MAHWAH, N.J. – Days before the Army Corps of Engineers announced it would not grant a permit for a controversial oil pipeline under the Missouri River, activists gathered in Mahwah to show solidarity with the Standing Rock Sioux and others fighting the pipeline.

The Spirit of the Mountain Singers performed during the "Water is Life! From Standing Rock to Ramapough" program at Ramapo College in Mahwah.

The Spirit of the Mountain Singers performed during the "Water is Life! From Standing Rock to Ramapough" program at Ramapo College in Mahwah.

Photo Credit: Lauren Kidd Ferguson

“We have power in unity,” Betty Lyons, president and executive director of the American Indian Law Alliance, told the crowd packed into Ramapo College's Sharp Theater.

Lyons, a member of the Onondaga Nation, was part of a panel discussion that also included Ramapough Lunaape Nation Chief Dwaine Perry, Wenonah Hauter, executive director of Food and Water Watch, and Shai Blackbird, a young member of the Lakota Nation.

The event – "Water is Life!

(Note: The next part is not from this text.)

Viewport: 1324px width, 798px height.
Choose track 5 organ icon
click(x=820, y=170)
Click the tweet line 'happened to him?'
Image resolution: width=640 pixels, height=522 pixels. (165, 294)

From Standing Rock to Ramapough" – raised funds for the Standing Rock Sioux “water protectors” in North Dakota.

The protectors have been fighting to stop the construction of the Dakota Access oil pipeline.

The Ramapo forum also served as an opportunity to discuss the Pilgrim Pipelines. Those pipelines would pass through communities in Bergen and Passaic counties, including Mahwah, Oakland and Wanaque, according to the Coalition Against Pilgrim Pipeline (CAPP).

“The harder they push here for this pipeline, the harder we will push back,” Lyons said.

“The pilgrim pipeline, I know it can be stopped,” Hauter said.

A program handed out at the event stated that the Ramapough Lunaape Nation, located in North Jersey and New York, is in a situation similar to that of the Standing Rock Sioux.

“The Pilgrim Pipelines would send Bakken Shale oil and its refined products through dozens of municipalities in New York and New Jersey, threatening the health and safety of our communities, wetlands and natural habitats, and our drinking water,” it states. 

According to the pamphlet, this is the same sludge that would run through the Dakota Access Pipeline, threatening the Sioux Nation’s source of drinking water and destroying sacred sites.

It reads, "The Pilgrim Pipelines would similarly demolish Ramapough sacred lands and threaten the drinking water for millions in the region.”

“We must stand in unity,” Chief Perry told the crowd.

“Regardless of who you are, what you are, what you think you are, you still need to drink water,” he added.